TASKS:
**A)** Answer each question below from the passage about a Tasmanian art collector.
(i) Into what was the bunker described at the start cut?
(ii) What does the passage say buying attention has meant throughout history?
(iii) Where and when did the writer meet the man who became rich and bought art?
**B)** List every accomplishment that the final sentence of the passage about a Tasmanian art collector attributes to the man.

I was in a dark, noisy bunker cut into a cliff, recently, on an island off an island on the edge of nowhere. It was a millionaire's plaything, an artistic game, the vulgar answer to a dirty question: imagine you became rich through your own intelligence; you owe other people nothing except the guilt that should go with wealth. What would you do?

Many, I guess, would picture spending the cash pile on good works – transferring it to Africa or paying their full share of taxes. And some really would do that; but not, in the end, everyone. What people tend to do instead with money is buy attention – and that, throughout history, has meant buying art.

Among the tasks of an art critic is to explain how something can be great art without being valuable, or valuable without being great art – that beauty or meaning can be detached from cost, and the fact that someone very rich is prepared to pay a stupid amount for an object whose creation may have involved no particular skill, and was perhaps even outsourced by the artist to others, should not affect its artistic significance. But art is also an industry. It allows the purchase of importance.

In Tasmania last month I met a man who understands this and played the game I described at the start – he was born without much, became rich, and has bought art – but who has somehow also reshaped (though not avoided) the pretension that can surround it.

It was odd, on an island that Australians regard as remote, a place to which my direct ancestors were deported as convicts and whose history is built on human and environmental destruction, to come across someone who has thrown everything at assembling a collection, built a stunning underground gallery, opened it for free and in doing all this, made modern conceptual art accessible to people who do not wear square glasses and black T-shirts.

GIVEN DATA:
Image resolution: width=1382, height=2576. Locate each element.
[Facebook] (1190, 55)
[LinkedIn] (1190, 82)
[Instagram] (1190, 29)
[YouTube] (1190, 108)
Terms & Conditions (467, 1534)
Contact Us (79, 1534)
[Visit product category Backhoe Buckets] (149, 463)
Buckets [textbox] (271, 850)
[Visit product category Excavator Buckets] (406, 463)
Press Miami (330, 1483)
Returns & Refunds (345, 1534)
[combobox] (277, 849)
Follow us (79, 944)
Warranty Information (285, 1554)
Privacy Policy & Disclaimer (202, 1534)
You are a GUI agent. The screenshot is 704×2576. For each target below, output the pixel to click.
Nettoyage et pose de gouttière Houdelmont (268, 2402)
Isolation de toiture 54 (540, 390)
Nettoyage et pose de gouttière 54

RESPONSE LIST:
**A)**
(i) A cliff.
(ii) Buying art.
(iii) In Tasmania, last month.

**B)**
- Assembling a collection
- Building a stunning underground gallery
- Opening it for free
- Making modern conceptual art accessible to people who do not wear square glasses and black T-shirts